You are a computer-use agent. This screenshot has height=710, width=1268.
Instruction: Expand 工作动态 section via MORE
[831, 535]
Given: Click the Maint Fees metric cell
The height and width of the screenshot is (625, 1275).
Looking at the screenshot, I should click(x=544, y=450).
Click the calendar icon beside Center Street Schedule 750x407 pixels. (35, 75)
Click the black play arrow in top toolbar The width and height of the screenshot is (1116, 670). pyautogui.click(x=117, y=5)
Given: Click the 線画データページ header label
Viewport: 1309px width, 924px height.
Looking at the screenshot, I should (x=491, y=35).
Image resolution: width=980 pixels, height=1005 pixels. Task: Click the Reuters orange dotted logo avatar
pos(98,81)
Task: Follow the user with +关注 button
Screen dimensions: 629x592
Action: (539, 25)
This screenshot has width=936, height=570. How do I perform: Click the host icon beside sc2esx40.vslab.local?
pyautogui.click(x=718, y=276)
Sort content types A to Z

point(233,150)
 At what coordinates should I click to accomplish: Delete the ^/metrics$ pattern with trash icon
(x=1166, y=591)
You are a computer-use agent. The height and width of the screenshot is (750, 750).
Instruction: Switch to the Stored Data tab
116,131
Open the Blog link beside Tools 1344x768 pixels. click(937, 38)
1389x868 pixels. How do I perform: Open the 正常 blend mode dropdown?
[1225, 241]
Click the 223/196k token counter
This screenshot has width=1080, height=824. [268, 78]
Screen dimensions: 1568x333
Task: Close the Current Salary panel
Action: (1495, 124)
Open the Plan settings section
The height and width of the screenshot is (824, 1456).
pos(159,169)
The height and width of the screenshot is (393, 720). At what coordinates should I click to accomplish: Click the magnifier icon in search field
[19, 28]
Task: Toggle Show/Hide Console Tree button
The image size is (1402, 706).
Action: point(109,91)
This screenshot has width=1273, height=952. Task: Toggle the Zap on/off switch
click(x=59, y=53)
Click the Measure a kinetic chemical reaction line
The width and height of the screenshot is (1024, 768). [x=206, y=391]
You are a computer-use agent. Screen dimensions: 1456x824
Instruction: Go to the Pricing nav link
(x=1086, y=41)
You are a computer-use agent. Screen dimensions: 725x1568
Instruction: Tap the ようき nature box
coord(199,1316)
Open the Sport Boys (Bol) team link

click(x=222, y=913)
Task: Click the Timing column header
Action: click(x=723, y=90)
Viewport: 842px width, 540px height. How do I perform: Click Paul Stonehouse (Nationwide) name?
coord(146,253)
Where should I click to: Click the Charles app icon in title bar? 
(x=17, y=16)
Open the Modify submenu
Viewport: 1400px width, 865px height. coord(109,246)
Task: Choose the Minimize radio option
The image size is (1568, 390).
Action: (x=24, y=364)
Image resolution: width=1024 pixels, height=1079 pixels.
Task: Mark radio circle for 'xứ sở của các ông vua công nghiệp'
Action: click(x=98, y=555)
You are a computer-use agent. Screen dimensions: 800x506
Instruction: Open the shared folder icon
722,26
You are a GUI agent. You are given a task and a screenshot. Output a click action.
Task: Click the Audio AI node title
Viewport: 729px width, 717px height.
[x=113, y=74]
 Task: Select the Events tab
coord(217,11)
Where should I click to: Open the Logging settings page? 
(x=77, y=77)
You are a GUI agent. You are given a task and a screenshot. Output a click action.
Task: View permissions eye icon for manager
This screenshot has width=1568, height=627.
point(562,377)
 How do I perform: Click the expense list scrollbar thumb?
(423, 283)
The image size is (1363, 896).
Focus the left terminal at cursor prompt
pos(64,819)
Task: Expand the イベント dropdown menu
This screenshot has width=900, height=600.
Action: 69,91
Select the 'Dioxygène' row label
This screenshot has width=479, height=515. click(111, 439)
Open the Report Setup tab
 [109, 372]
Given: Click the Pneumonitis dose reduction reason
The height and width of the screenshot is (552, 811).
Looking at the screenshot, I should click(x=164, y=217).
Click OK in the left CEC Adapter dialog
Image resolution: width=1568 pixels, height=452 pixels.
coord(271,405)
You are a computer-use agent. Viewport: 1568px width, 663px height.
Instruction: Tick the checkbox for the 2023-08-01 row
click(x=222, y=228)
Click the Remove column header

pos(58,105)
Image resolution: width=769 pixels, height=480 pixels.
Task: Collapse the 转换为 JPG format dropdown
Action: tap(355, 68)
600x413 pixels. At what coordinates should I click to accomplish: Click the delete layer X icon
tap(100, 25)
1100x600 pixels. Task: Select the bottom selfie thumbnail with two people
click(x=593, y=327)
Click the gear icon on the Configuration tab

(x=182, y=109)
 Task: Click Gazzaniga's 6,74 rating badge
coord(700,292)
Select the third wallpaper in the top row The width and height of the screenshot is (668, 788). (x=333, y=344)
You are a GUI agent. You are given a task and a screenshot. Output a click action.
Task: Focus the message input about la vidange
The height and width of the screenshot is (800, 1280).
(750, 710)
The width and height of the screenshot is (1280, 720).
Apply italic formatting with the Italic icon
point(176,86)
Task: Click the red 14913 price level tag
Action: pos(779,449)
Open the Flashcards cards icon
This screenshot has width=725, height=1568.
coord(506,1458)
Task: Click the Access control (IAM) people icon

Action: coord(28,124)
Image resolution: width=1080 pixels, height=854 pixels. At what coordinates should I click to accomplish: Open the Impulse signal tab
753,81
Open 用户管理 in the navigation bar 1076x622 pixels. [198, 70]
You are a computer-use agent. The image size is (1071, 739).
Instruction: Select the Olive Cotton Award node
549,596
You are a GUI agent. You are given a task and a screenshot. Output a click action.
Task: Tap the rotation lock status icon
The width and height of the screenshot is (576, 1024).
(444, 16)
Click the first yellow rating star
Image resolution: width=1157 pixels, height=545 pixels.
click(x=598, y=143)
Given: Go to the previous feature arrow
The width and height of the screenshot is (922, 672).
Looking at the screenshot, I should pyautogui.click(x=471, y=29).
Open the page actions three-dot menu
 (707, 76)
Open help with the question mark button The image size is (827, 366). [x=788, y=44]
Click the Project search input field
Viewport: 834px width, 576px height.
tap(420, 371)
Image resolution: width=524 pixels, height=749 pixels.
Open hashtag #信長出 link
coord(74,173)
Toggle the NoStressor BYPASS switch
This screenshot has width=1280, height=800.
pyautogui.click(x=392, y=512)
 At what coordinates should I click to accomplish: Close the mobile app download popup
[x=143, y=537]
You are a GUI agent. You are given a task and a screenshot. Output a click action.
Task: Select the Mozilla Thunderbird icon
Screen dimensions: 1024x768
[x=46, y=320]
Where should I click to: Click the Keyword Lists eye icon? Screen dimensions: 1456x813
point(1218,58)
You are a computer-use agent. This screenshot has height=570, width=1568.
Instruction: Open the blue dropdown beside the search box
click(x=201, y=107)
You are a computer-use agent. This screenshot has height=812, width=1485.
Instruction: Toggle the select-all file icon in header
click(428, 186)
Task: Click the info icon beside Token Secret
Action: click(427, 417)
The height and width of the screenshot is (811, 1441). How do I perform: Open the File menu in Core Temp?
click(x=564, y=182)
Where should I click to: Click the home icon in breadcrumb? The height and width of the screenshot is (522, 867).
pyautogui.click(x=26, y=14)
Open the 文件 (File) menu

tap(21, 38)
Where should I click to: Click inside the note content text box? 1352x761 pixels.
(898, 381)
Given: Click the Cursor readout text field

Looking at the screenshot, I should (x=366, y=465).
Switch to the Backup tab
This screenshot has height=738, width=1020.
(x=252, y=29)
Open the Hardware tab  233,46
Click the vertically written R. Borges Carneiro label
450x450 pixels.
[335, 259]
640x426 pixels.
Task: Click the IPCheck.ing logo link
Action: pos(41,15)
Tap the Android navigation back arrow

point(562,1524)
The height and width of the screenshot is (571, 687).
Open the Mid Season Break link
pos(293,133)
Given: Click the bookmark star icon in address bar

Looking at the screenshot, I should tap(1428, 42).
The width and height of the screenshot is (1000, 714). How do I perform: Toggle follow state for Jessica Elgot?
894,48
++++++++++++++++++++
**Problem description:** Write the lines out again exactly, from the one containing "Where should I click to: Click the home" through the last line of the records, and include no other lines.

**Task response:**
Where should I click to: Click the home icon in breadcrumb? The height and width of the screenshot is (522, 867).
pyautogui.click(x=26, y=14)
Open the 文件 (File) menu

tap(21, 38)
Where should I click to: Click inside the note content text box? 1352x761 pixels.
(898, 381)
Given: Click the Cursor readout text field

Looking at the screenshot, I should (x=366, y=465).
Switch to the Backup tab
This screenshot has height=738, width=1020.
(x=252, y=29)
Open the Hardware tab  233,46
Click the vertically written R. Borges Carneiro label
450x450 pixels.
[335, 259]
640x426 pixels.
Task: Click the IPCheck.ing logo link
Action: pos(41,15)
Tap the Android navigation back arrow

point(562,1524)
The height and width of the screenshot is (571, 687).
Open the Mid Season Break link
pos(293,133)
Given: Click the bookmark star icon in address bar

Looking at the screenshot, I should tap(1428, 42).
The width and height of the screenshot is (1000, 714). How do I perform: Toggle follow state for Jessica Elgot?
894,48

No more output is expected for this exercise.